1) The number one criteria I use to judge the overall health of the market is STOCKS. We need to see strong fundamental companies building sound technical bases and breaking out on strong volume. We’re not quite 100% there yet, but I am noticing more and more trading setups. If they work out, that will be a very healthy sign.
2) Since the recent low (11/25/11), the NASDAQ Composite has only seen one day of distribution (professional selling), another good sign.
3) Although the NASDAQ Composite is below its 200-day moving average, I am anticipating a “follow-through-day” this week that would take us above this level and confirm a new uptrend.
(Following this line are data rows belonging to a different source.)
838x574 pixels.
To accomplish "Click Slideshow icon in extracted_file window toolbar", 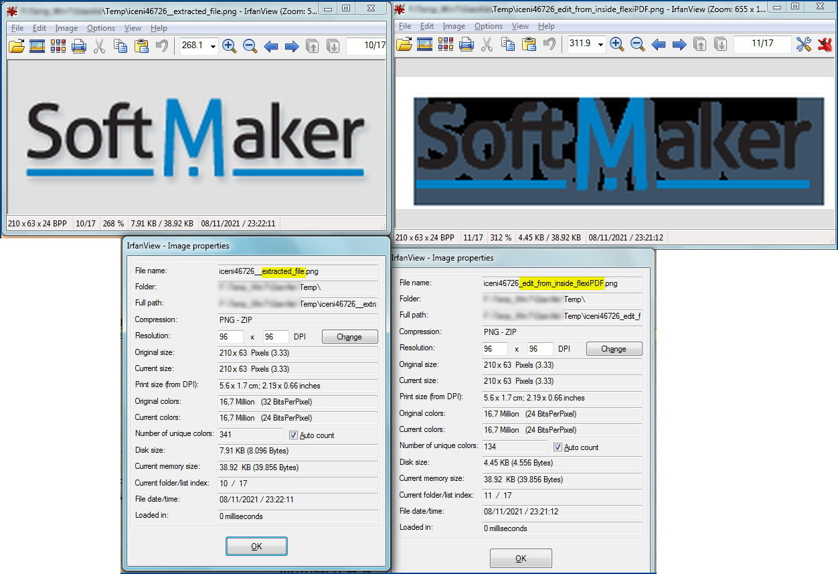I will point(37,46).
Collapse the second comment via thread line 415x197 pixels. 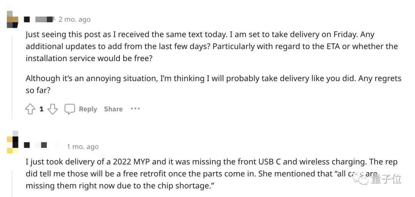click(12, 177)
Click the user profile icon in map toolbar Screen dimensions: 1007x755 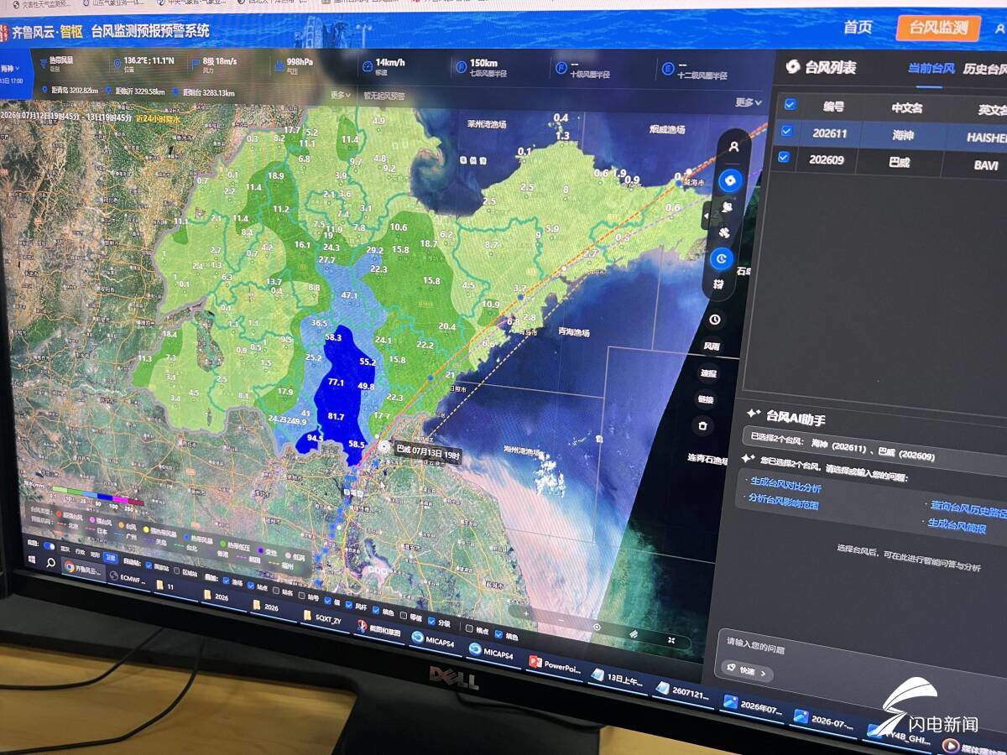click(x=734, y=147)
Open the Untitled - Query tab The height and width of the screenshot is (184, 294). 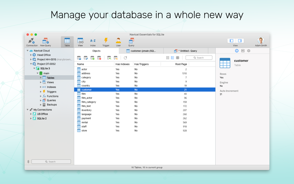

4) I had 4 friends tell me this past week that they are ready to quit trading because they’ve been getting “killed…chopped-up…frustrated, etc.” with this market. That’s usually a good contrarian indicator.
5) Don’t fight the Fed! Bernanke’s providing liquidity again. Don’t argue with it, take advantage of it.
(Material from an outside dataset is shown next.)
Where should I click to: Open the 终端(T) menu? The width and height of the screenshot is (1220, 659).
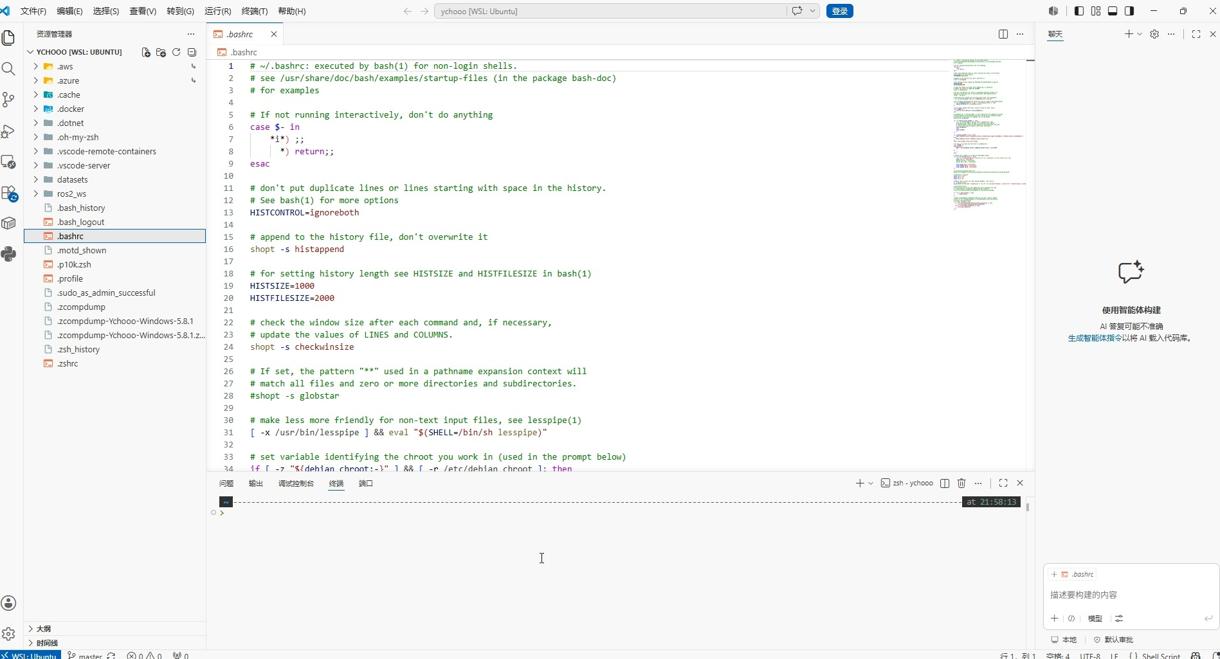pyautogui.click(x=255, y=11)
A few additional comments:
A) It doesn’t bother me if I’m wrong about this potential rally because I trade with stops. If I’m wrong, I stop myself out and wait for better conditions. I have no ego when it comes to the market.
B) If I’m right, I have no idea if this will be a short 3-4 week rally or a longer 3-4 month uptrend. As @WScottONeil says: “We’re not in the prediction business, we’re in the interpretation business.” In other words, take it one day at a time and be very open-minded when analyzing the markets. Being stubborn gets you nowhere.
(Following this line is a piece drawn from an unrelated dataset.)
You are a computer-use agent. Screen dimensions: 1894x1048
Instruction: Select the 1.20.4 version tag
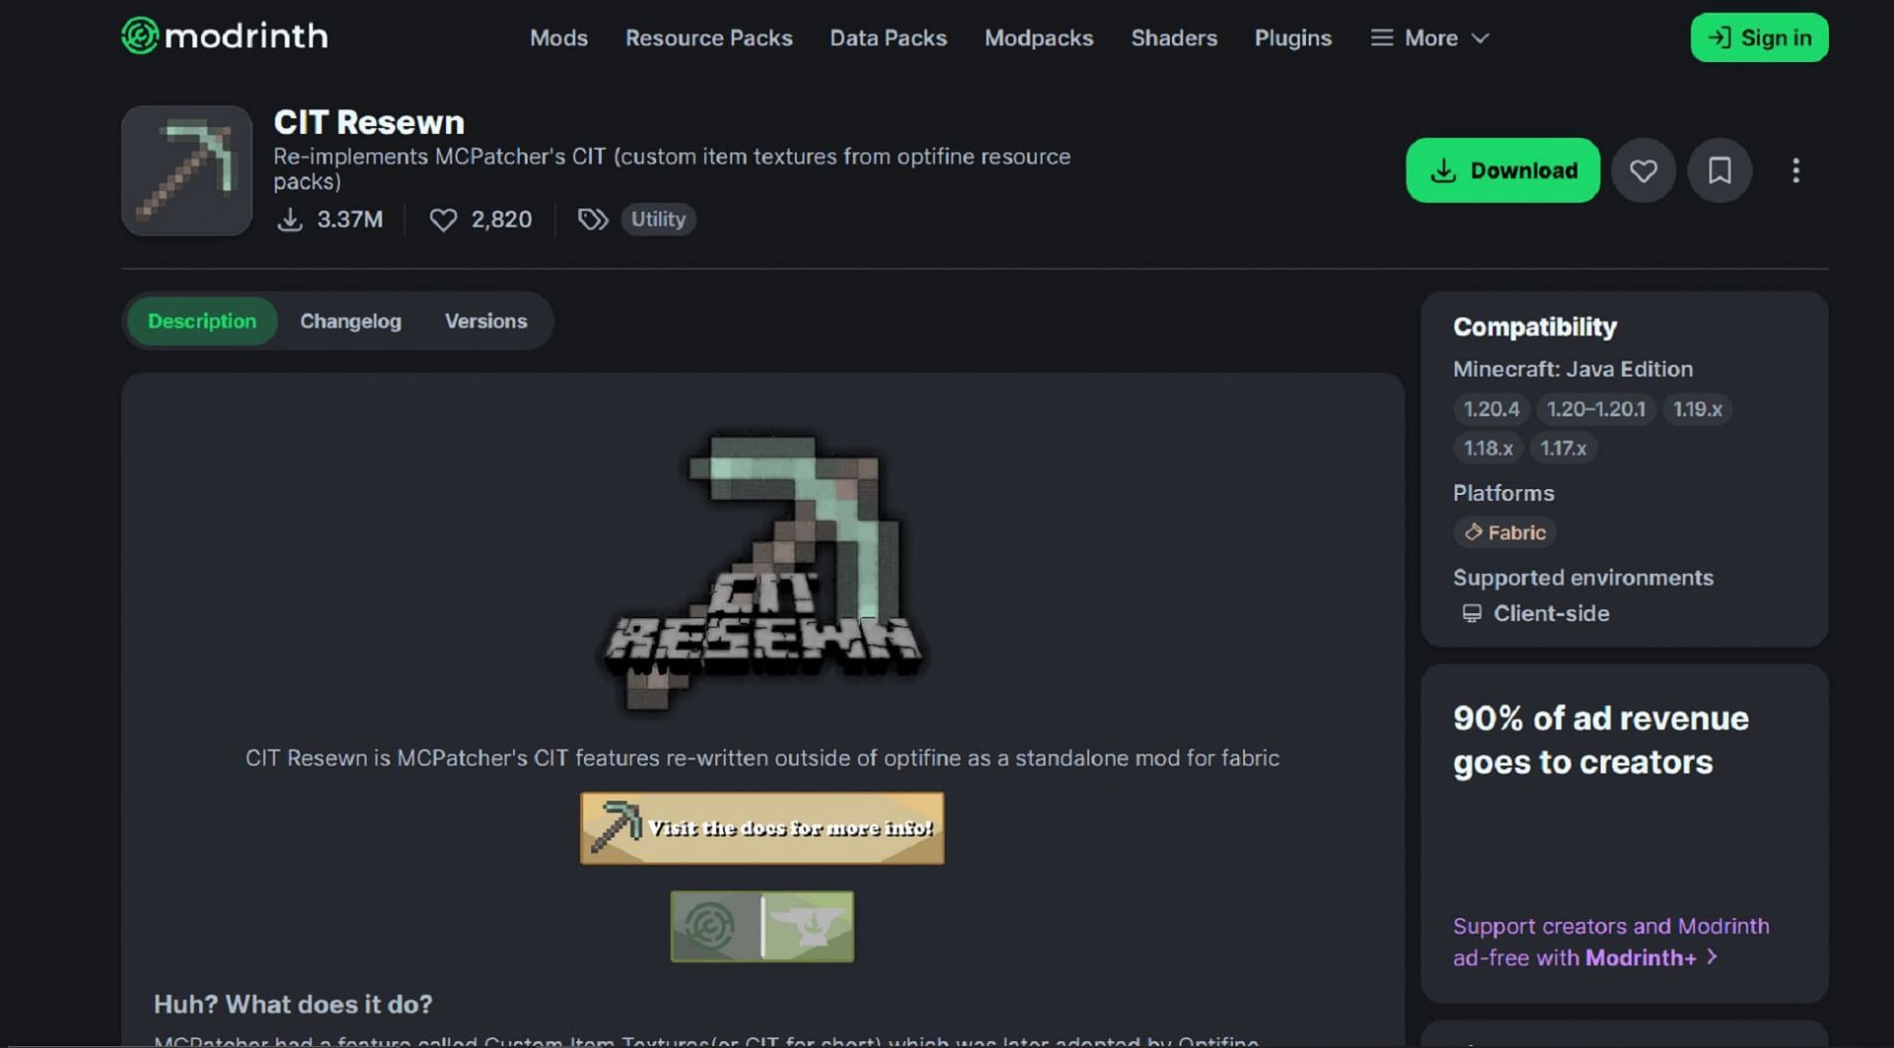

C) Final reminder: The key is not to get the EXACT bottom, but to trade the portion of the uptrend when probabilities are in your favor. For example, I know many traders who made a fortune last year in December 2010/January 2011…THREE MONTHS AFTER the September 2010 bottom! In other words, there is no reason to be in a rush. If conditions continue to improve, there should be plenty of time to make money. GOOD LUCK TRADING!